Records:
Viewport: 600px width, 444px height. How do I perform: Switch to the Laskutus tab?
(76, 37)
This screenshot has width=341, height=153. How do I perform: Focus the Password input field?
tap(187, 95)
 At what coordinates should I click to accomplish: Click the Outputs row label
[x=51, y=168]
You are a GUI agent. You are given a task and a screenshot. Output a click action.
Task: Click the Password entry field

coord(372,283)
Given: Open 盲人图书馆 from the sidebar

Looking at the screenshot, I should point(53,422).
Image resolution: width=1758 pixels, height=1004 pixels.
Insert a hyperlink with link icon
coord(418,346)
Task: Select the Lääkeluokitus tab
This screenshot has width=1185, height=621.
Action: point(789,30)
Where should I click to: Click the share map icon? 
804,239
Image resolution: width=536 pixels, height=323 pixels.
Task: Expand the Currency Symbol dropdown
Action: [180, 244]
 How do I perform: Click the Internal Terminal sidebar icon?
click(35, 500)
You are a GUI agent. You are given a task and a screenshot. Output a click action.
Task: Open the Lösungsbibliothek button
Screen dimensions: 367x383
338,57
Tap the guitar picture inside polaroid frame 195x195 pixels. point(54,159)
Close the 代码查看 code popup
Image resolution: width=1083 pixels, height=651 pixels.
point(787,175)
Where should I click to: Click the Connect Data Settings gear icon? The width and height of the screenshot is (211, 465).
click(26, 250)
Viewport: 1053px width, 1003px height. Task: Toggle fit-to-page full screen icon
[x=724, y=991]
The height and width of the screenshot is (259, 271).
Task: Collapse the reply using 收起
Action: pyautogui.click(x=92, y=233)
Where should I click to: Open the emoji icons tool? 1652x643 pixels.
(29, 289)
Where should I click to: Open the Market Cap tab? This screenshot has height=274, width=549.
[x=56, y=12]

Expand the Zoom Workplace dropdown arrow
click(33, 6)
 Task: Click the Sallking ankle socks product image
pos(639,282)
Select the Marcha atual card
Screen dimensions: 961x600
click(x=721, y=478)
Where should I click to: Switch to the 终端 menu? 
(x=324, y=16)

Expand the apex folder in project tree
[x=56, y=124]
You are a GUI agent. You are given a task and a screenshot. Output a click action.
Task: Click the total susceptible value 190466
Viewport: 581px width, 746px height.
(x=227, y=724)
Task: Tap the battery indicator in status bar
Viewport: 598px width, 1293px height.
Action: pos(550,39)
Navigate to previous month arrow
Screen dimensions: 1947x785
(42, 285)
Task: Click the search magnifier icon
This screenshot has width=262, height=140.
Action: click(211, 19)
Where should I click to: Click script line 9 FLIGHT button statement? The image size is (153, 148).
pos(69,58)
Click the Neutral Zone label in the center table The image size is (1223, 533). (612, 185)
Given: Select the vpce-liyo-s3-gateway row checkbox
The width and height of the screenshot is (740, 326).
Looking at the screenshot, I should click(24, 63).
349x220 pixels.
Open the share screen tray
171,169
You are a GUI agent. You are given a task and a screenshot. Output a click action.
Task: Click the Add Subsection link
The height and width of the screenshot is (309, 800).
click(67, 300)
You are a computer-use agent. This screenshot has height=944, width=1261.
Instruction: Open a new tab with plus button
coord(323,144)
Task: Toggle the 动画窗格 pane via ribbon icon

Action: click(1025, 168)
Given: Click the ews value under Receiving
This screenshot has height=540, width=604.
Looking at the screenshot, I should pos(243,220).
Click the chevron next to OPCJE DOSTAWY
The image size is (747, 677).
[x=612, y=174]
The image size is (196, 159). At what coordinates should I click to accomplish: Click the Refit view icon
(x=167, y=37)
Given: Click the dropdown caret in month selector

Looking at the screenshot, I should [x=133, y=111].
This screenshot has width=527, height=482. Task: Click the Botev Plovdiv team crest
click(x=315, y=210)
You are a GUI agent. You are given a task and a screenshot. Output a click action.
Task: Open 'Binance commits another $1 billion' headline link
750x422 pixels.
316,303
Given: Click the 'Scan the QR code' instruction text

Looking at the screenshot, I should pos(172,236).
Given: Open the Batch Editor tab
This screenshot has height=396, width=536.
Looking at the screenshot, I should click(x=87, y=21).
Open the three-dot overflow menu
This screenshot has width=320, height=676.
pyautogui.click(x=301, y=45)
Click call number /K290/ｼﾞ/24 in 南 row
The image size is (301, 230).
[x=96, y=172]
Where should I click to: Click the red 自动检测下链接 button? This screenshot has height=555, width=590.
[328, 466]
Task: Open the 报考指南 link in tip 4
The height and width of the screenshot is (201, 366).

Directive = Reproduce all of the data above line for line, without changing anything.

Full response =
Viewport: 600px width, 444px height. How do I perform: Switch to the Laskutus tab?
(76, 37)
This screenshot has width=341, height=153. How do I perform: Focus the Password input field?
tap(187, 95)
 At what coordinates should I click to accomplish: Click the Outputs row label
[x=51, y=168]
You are a GUI agent. You are given a task and a screenshot. Output a click action.
Task: Click the Password entry field

coord(372,283)
Given: Open 盲人图书馆 from the sidebar

Looking at the screenshot, I should point(53,422).
Image resolution: width=1758 pixels, height=1004 pixels.
Insert a hyperlink with link icon
coord(418,346)
Task: Select the Lääkeluokitus tab
This screenshot has width=1185, height=621.
Action: point(789,30)
Where should I click to: Click the share map icon? 
804,239
Image resolution: width=536 pixels, height=323 pixels.
Task: Expand the Currency Symbol dropdown
Action: [180, 244]
 How do I perform: Click the Internal Terminal sidebar icon?
click(35, 500)
You are a GUI agent. You are given a task and a screenshot. Output a click action.
Task: Open the Lösungsbibliothek button
Screen dimensions: 367x383
338,57
Tap the guitar picture inside polaroid frame 195x195 pixels. point(54,159)
Close the 代码查看 code popup
Image resolution: width=1083 pixels, height=651 pixels.
point(787,175)
Where should I click to: Click the Connect Data Settings gear icon? The width and height of the screenshot is (211, 465).
click(26, 250)
Viewport: 1053px width, 1003px height. Task: Toggle fit-to-page full screen icon
[x=724, y=991]
The height and width of the screenshot is (259, 271).
Task: Collapse the reply using 收起
Action: pyautogui.click(x=92, y=233)
Where should I click to: Open the emoji icons tool? 1652x643 pixels.
(29, 289)
Where should I click to: Open the Market Cap tab? This screenshot has height=274, width=549.
[x=56, y=12]

Expand the Zoom Workplace dropdown arrow
click(33, 6)
 Task: Click the Sallking ankle socks product image
pos(639,282)
Select the Marcha atual card
Screen dimensions: 961x600
click(x=721, y=478)
Where should I click to: Switch to the 终端 menu? 
(x=324, y=16)

Expand the apex folder in project tree
[x=56, y=124]
You are a GUI agent. You are given a task and a screenshot. Output a click action.
Task: Click the total susceptible value 190466
Viewport: 581px width, 746px height.
(x=227, y=724)
Task: Tap the battery indicator in status bar
Viewport: 598px width, 1293px height.
Action: pos(550,39)
Navigate to previous month arrow
Screen dimensions: 1947x785
(42, 285)
Task: Click the search magnifier icon
This screenshot has width=262, height=140.
Action: click(211, 19)
Where should I click to: Click script line 9 FLIGHT button statement? The image size is (153, 148).
pos(69,58)
Click the Neutral Zone label in the center table The image size is (1223, 533). (612, 185)
Given: Select the vpce-liyo-s3-gateway row checkbox
The width and height of the screenshot is (740, 326).
Looking at the screenshot, I should click(24, 63).
349x220 pixels.
Open the share screen tray
171,169
You are a GUI agent. You are given a task and a screenshot. Output a click action.
Task: Click the Add Subsection link
The height and width of the screenshot is (309, 800).
click(67, 300)
You are a computer-use agent. This screenshot has height=944, width=1261.
Instruction: Open a new tab with plus button
coord(323,144)
Task: Toggle the 动画窗格 pane via ribbon icon

Action: click(1025, 168)
Given: Click the ews value under Receiving
This screenshot has height=540, width=604.
Looking at the screenshot, I should pos(243,220).
Click the chevron next to OPCJE DOSTAWY
The image size is (747, 677).
[x=612, y=174]
The image size is (196, 159). At what coordinates should I click to accomplish: Click the Refit view icon
(x=167, y=37)
Given: Click the dropdown caret in month selector

Looking at the screenshot, I should [x=133, y=111].
This screenshot has width=527, height=482. Task: Click the Botev Plovdiv team crest
click(x=315, y=210)
You are a GUI agent. You are given a task and a screenshot. Output a click action.
Task: Open 'Binance commits another $1 billion' headline link
750x422 pixels.
316,303
Given: Click the 'Scan the QR code' instruction text

Looking at the screenshot, I should pos(172,236).
Given: Open the Batch Editor tab
This screenshot has height=396, width=536.
Looking at the screenshot, I should click(x=87, y=21).
Open the three-dot overflow menu
This screenshot has width=320, height=676.
pyautogui.click(x=301, y=45)
Click call number /K290/ｼﾞ/24 in 南 row
The image size is (301, 230).
[x=96, y=172]
Where should I click to: Click the red 自动检测下链接 button? This screenshot has height=555, width=590.
[328, 466]
Task: Open the 报考指南 link in tip 4
The height and width of the screenshot is (201, 366).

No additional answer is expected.